Where Soul Identity Enters
From a neurological perspective, regulation restores function. From a spiritual perspective, regulation restores access.
When the nervous system settles, the brain resumes integration. Higher reasoning reconnects with emotional tone. Instinct stops dominating perception.
But something else also becomes available.
When fear quietens and emotional reactivity eases, a subtler layer of experience becomes perceptible: presence, clarity, a quieter sense of self that is not defined by what is happening but by what is being (i.e. that which is prior to thoughts, emotions, and behaviour).
Most people mistake this for “calming down”, but it is the re-emergence of orientation.
This is what I refer to as soul identity, the stable reference point beneath changing roles, moods, achievements, and setbacks. It does not fluctuate with circumstances. It does not rise and fall with outcomes.

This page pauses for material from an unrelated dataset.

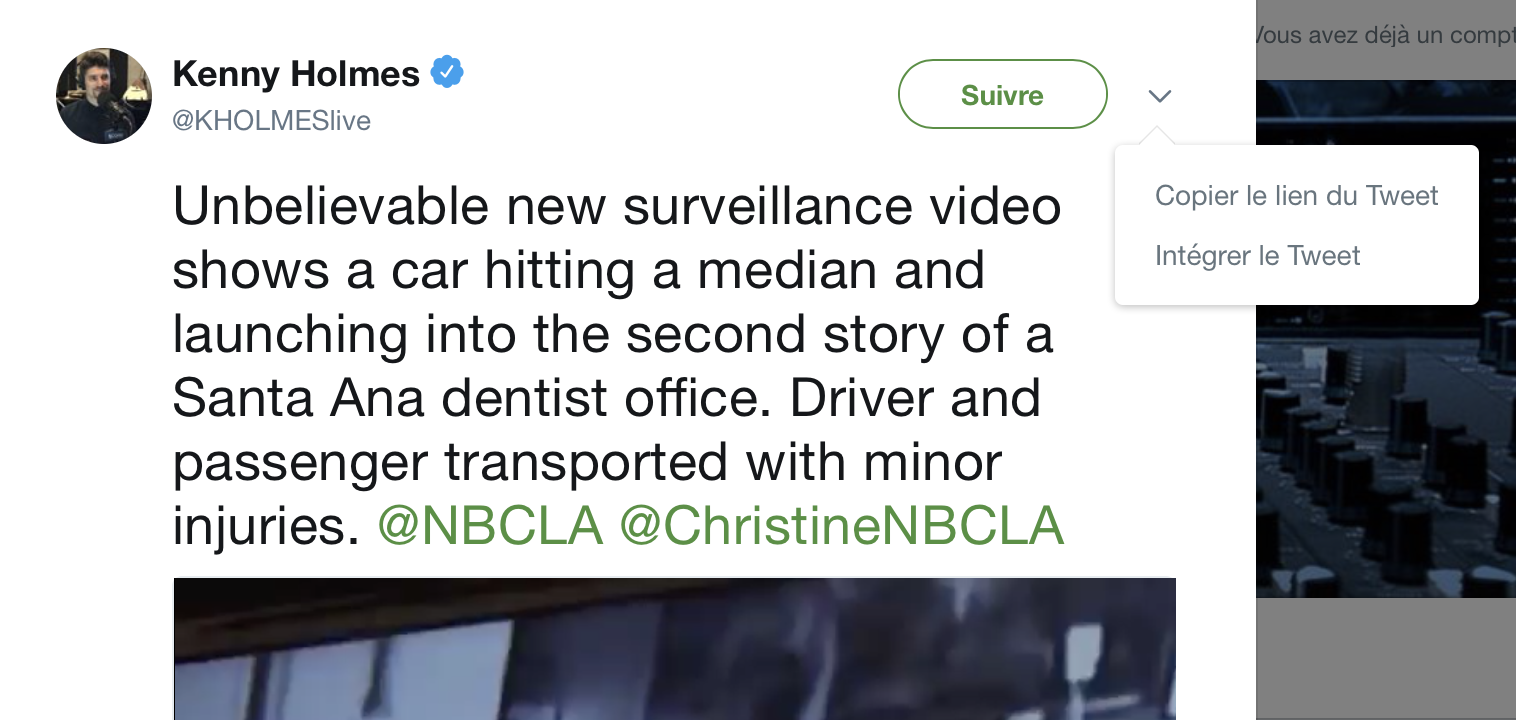Click 'launching into the second story' line
The height and width of the screenshot is (720, 1516).
click(x=612, y=334)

It remains, permanent and present—your true self.
You do not become a new person. Your identity is, has been, always will be, soul. What happens is that you stop misidentifying yourself with the external layers and return your identity to the permanent essence of who you really are.
- Motivation returns without forcing.
- Decisions simplify without overthinking.
- Energy reorganises without pressure.
- Action feels cleaner because it is no longer compensatory.
Rather than being a performance upgrade, it is what naturally expresses when identity is no longer fragmented by fear and stress.
Final Perspective
Uncertainty is part of life. The brain will always respond to threat signals. Instinct will always scan for safety. Emotion will always seek to amplify and escalate. Logic will always seek control and certainty.
The work is not eliminating these layers of the Triune Brain. The work is integrating them.
When the Triune Brain works with you instead of against you, interference drops. When interference drops, alignment naturally returns. And when your are aligned with your soul identity, you do not need to manufacture motivation.
You are simply clearer about who you are and what to do next.